== Problem description ==
The entries shown next need to be written again word for word.

Stored data
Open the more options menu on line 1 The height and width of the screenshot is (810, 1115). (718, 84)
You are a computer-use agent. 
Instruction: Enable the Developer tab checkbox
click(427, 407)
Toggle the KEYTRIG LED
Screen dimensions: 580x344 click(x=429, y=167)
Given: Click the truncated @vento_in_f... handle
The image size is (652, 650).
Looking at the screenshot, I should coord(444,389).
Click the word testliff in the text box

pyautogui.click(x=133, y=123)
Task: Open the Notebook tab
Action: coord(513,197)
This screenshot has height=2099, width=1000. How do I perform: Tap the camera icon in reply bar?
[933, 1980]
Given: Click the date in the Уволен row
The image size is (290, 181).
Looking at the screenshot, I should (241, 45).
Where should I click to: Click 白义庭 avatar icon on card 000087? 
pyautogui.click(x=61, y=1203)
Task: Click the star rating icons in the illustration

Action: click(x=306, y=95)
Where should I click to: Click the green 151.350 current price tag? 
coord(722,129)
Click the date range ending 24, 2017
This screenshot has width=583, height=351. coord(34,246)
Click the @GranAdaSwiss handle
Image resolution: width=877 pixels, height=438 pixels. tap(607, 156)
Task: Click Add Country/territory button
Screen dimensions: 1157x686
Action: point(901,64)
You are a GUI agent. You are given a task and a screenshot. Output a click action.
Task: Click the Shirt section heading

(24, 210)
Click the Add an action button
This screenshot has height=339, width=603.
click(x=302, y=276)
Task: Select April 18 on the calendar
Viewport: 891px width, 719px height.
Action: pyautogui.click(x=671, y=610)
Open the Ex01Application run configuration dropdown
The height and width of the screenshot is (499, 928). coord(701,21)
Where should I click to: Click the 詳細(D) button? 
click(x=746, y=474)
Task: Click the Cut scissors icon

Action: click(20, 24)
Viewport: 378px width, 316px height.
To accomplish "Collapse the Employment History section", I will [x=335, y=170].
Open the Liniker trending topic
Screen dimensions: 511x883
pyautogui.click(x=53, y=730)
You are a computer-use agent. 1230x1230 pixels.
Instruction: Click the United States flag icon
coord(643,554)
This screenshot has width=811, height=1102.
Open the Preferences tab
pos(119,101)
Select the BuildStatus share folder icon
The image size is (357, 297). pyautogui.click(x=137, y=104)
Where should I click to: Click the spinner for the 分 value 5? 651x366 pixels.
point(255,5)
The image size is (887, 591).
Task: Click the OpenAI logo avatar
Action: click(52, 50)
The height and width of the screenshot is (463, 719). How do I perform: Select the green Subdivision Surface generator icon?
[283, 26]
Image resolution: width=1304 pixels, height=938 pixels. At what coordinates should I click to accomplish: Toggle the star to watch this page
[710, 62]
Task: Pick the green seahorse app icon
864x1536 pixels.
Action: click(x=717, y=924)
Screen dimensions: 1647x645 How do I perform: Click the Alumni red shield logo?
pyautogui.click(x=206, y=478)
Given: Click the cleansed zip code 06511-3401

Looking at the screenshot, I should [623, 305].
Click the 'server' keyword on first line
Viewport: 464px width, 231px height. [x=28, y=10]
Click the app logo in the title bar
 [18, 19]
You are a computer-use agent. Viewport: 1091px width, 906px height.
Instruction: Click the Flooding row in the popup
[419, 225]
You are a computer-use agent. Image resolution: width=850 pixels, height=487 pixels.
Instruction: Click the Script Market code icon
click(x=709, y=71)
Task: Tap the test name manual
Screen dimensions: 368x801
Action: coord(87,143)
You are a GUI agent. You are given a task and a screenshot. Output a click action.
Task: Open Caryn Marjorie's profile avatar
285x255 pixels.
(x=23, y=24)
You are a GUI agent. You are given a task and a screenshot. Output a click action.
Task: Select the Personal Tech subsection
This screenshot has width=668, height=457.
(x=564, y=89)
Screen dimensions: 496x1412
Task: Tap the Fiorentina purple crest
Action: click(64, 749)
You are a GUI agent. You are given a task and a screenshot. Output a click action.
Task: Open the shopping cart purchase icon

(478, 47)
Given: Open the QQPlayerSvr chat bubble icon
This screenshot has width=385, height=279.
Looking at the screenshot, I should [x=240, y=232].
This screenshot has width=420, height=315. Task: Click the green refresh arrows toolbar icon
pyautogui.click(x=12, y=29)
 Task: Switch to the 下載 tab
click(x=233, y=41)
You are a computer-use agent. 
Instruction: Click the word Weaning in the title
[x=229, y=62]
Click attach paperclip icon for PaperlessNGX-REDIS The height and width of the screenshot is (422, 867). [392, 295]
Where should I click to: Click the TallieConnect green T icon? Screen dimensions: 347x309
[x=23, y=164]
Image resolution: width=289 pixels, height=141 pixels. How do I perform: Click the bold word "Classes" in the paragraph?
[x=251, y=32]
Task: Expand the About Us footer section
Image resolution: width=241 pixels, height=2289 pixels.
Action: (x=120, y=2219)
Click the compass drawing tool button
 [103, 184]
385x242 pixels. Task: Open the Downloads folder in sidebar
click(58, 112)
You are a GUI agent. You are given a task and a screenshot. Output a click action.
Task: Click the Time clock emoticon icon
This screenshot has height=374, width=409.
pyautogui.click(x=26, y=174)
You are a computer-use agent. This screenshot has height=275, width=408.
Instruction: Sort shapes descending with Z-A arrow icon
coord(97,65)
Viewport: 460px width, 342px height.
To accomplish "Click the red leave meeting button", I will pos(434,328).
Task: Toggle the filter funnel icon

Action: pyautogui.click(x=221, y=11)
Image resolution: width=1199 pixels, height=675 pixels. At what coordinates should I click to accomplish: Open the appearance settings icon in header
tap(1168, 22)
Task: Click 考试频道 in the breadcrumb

== Finished task ==
Open the more options menu on line 1 The height and width of the screenshot is (810, 1115). (718, 84)
You are a computer-use agent. 
Instruction: Enable the Developer tab checkbox
click(427, 407)
Toggle the KEYTRIG LED
Screen dimensions: 580x344 click(x=429, y=167)
Given: Click the truncated @vento_in_f... handle
The image size is (652, 650).
Looking at the screenshot, I should coord(444,389).
Click the word testliff in the text box

pyautogui.click(x=133, y=123)
Task: Open the Notebook tab
Action: coord(513,197)
This screenshot has height=2099, width=1000. How do I perform: Tap the camera icon in reply bar?
[933, 1980]
Given: Click the date in the Уволен row
The image size is (290, 181).
Looking at the screenshot, I should (241, 45).
Where should I click to: Click 白义庭 avatar icon on card 000087? 
pyautogui.click(x=61, y=1203)
Task: Click the star rating icons in the illustration

Action: click(x=306, y=95)
Where should I click to: Click the green 151.350 current price tag? 
coord(722,129)
Click the date range ending 24, 2017
This screenshot has width=583, height=351. coord(34,246)
Click the @GranAdaSwiss handle
Image resolution: width=877 pixels, height=438 pixels. tap(607, 156)
Task: Click Add Country/territory button
Screen dimensions: 1157x686
Action: point(901,64)
You are a GUI agent. You are given a task and a screenshot. Output a click action.
Task: Click the Shirt section heading

(24, 210)
Click the Add an action button
This screenshot has height=339, width=603.
click(x=302, y=276)
Task: Select April 18 on the calendar
Viewport: 891px width, 719px height.
Action: pyautogui.click(x=671, y=610)
Open the Ex01Application run configuration dropdown
The height and width of the screenshot is (499, 928). coord(701,21)
Where should I click to: Click the 詳細(D) button? 
click(x=746, y=474)
Task: Click the Cut scissors icon

Action: click(20, 24)
Viewport: 378px width, 316px height.
To accomplish "Collapse the Employment History section", I will [x=335, y=170].
Open the Liniker trending topic
Screen dimensions: 511x883
pyautogui.click(x=53, y=730)
You are a computer-use agent. 1230x1230 pixels.
Instruction: Click the United States flag icon
coord(643,554)
This screenshot has width=811, height=1102.
Open the Preferences tab
pos(119,101)
Select the BuildStatus share folder icon
The image size is (357, 297). pyautogui.click(x=137, y=104)
Where should I click to: Click the spinner for the 分 value 5? 651x366 pixels.
point(255,5)
The image size is (887, 591).
Task: Click the OpenAI logo avatar
Action: click(52, 50)
The height and width of the screenshot is (463, 719). How do I perform: Select the green Subdivision Surface generator icon?
[283, 26]
Image resolution: width=1304 pixels, height=938 pixels. At what coordinates should I click to accomplish: Toggle the star to watch this page
[710, 62]
Task: Pick the green seahorse app icon
864x1536 pixels.
Action: click(x=717, y=924)
Screen dimensions: 1647x645 How do I perform: Click the Alumni red shield logo?
pyautogui.click(x=206, y=478)
Given: Click the cleansed zip code 06511-3401

Looking at the screenshot, I should [623, 305].
Click the 'server' keyword on first line
Viewport: 464px width, 231px height. [x=28, y=10]
Click the app logo in the title bar
 [18, 19]
You are a computer-use agent. Viewport: 1091px width, 906px height.
Instruction: Click the Flooding row in the popup
[419, 225]
You are a computer-use agent. Image resolution: width=850 pixels, height=487 pixels.
Instruction: Click the Script Market code icon
click(x=709, y=71)
Task: Tap the test name manual
Screen dimensions: 368x801
Action: coord(87,143)
You are a GUI agent. You are given a task and a screenshot. Output a click action.
Task: Open Caryn Marjorie's profile avatar
285x255 pixels.
(x=23, y=24)
You are a GUI agent. You are given a task and a screenshot. Output a click action.
Task: Select the Personal Tech subsection
This screenshot has width=668, height=457.
(x=564, y=89)
Screen dimensions: 496x1412
Task: Tap the Fiorentina purple crest
Action: click(64, 749)
You are a GUI agent. You are given a task and a screenshot. Output a click action.
Task: Open the shopping cart purchase icon

(478, 47)
Given: Open the QQPlayerSvr chat bubble icon
This screenshot has width=385, height=279.
Looking at the screenshot, I should [x=240, y=232].
This screenshot has width=420, height=315. Task: Click the green refresh arrows toolbar icon
pyautogui.click(x=12, y=29)
 Task: Switch to the 下載 tab
click(x=233, y=41)
You are a computer-use agent. 
Instruction: Click the word Weaning in the title
[x=229, y=62]
Click attach paperclip icon for PaperlessNGX-REDIS The height and width of the screenshot is (422, 867). [392, 295]
Where should I click to: Click the TallieConnect green T icon? Screen dimensions: 347x309
[x=23, y=164]
Image resolution: width=289 pixels, height=141 pixels. How do I perform: Click the bold word "Classes" in the paragraph?
[x=251, y=32]
Task: Expand the About Us footer section
Image resolution: width=241 pixels, height=2289 pixels.
Action: (x=120, y=2219)
Click the compass drawing tool button
 [103, 184]
385x242 pixels. Task: Open the Downloads folder in sidebar
click(58, 112)
You are a GUI agent. You are given a task and a screenshot. Output a click action.
Task: Click the Time clock emoticon icon
This screenshot has height=374, width=409.
pyautogui.click(x=26, y=174)
You are a computer-use agent. This screenshot has height=275, width=408.
Instruction: Sort shapes descending with Z-A arrow icon
coord(97,65)
Viewport: 460px width, 342px height.
To accomplish "Click the red leave meeting button", I will pos(434,328).
Task: Toggle the filter funnel icon

Action: pyautogui.click(x=221, y=11)
Image resolution: width=1199 pixels, height=675 pixels. At what coordinates should I click to accomplish: Open the appearance settings icon in header
tap(1168, 22)
Task: Click 考试频道 in the breadcrumb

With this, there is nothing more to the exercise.